By the end of 1968, future psych/folk-jazz icon John Martyn was at an impasse, creatively, personally and professionally. His first two albums - both very folky, largely solo, British-sounding affairs - had flopped, he was tired of London, and had yet to find his own voice. Changes would soon come, however, in the form of another young folk/blues singer named Beverley Kutner and a temporary relocation to Woodstock, NY, a hotbed of counterculture.

Martyn met Kutner, a protégé of producer Joe Boyd, at a shared gig that winter and the two soon fell in love. By the time Boyd had scheduled early summer 1969 sessions in New York for her first solo album, Kutner and Martyn had moved in together, gotten married, and written a batch of new songs. These new numbers were markedly different for Martyn, and were influenced by his current favorite album, the Band’s Music from Big Pink. For John, the Band’s very American, rural songs were a signpost to something else beyond the limitations of London’s incestuous folk community.

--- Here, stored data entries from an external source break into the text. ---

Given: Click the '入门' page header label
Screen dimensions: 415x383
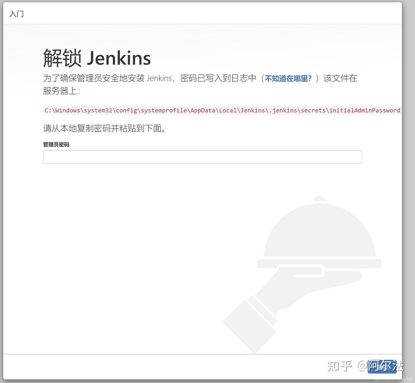Looking at the screenshot, I should coord(16,14).
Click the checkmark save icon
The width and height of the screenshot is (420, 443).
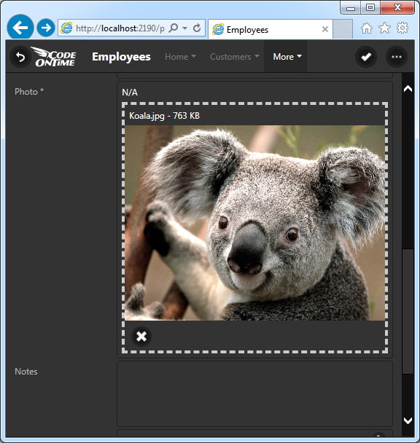(x=366, y=57)
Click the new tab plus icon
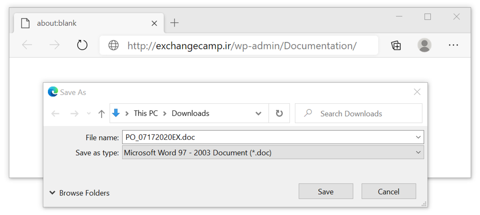The image size is (480, 215). (174, 23)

Serendipitously, Boyd had rented a house for the pair in Woodstock, the birthplace of Big Pink, for album rehearsals. Keyboardist and arranger Paul Harris, bassist Harvey Brooks, and drummers Billy Mundi (Zappa’s Mothers of Invention) and Herbie Lovell would fill out the band. Beverley insisted that John be a major part of the recording, and what was initially to be a solo album soon became a duo project. Though he had agreed to hire Martyn on as backing guitarist, Boyd was not enthusiastic about the prospect, having heard stories of Martyn’s oft-difficult personality. And the producer had reason to be cautious, for when it came time for recording in New York City, the headstrong Martyn (still only 20 years old at the time) and the more experienced Boyd reportedly clashed, creatively and otherwise.

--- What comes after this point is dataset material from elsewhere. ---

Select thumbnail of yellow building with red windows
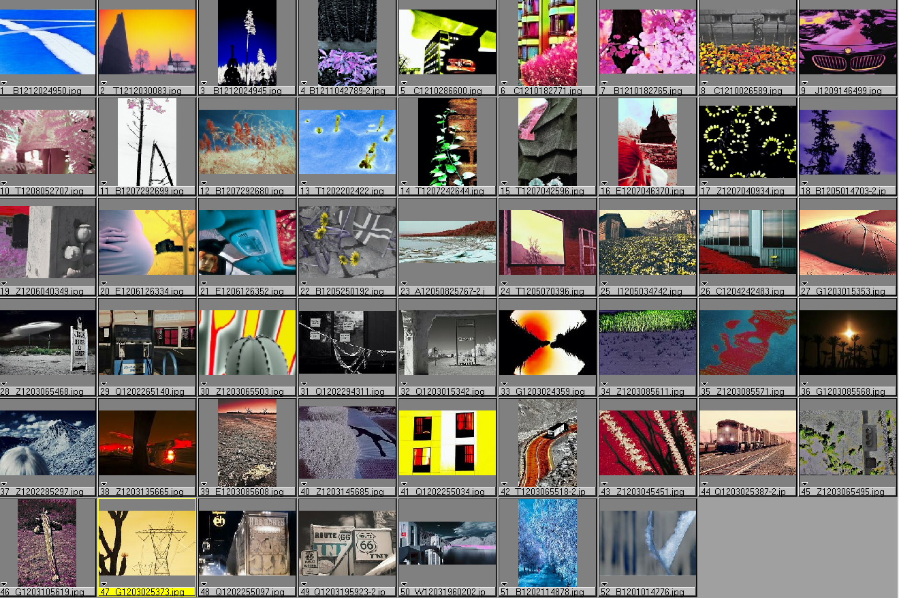 [447, 442]
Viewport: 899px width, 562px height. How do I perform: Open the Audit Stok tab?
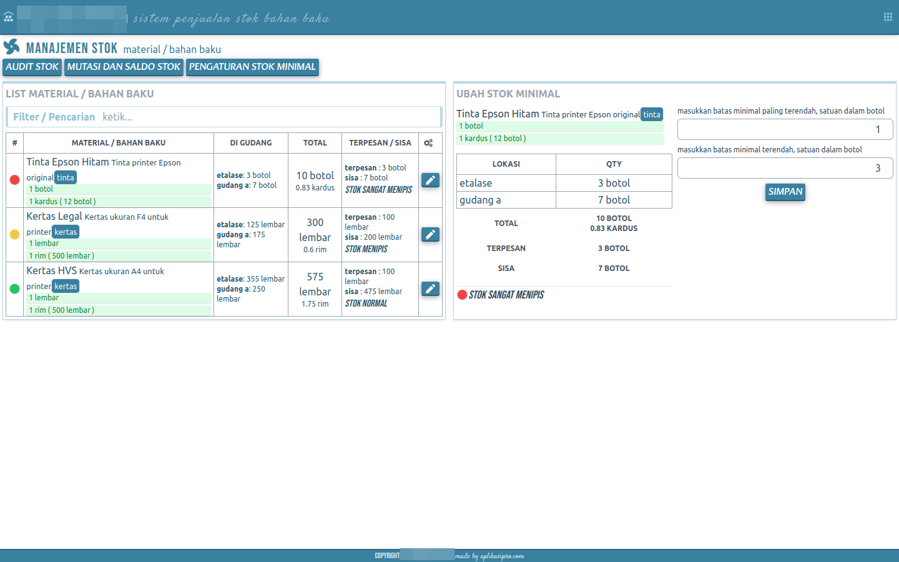click(x=32, y=67)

John & Beverley Martyn :: John The Baptist

Conversely, the time spent woodshedding in Woodstock was idyllic and eye-opening for Martyn as the artist colony was buzzing with creativity. John and Beverley’s neighbors were the actor Lee Marvin’s girlfriend and Jimi Hendrix (“He used to arrive every Thursday in a purple helicopter, stay the weekend, and leave on the Monday. He was amazing…a good lad”, said Martyn). Bob Dylan lived down the road, and was recovering from his infamous motorcycle accident. The Martyns bumped into him at a benefit concert they were asked to perform at in Woodstock for Pete Seeger’s Hudson River Sloop Clearwater. According to Beverley in Lee Barry’s Martyn bio Grace and Danger, John flew into a jealous rage when he came upon Dylan and Beverly talking, though Martyn says in a Melody Maker article a few months later, “It was a treat to see him alive and well; he seemed really beautiful”.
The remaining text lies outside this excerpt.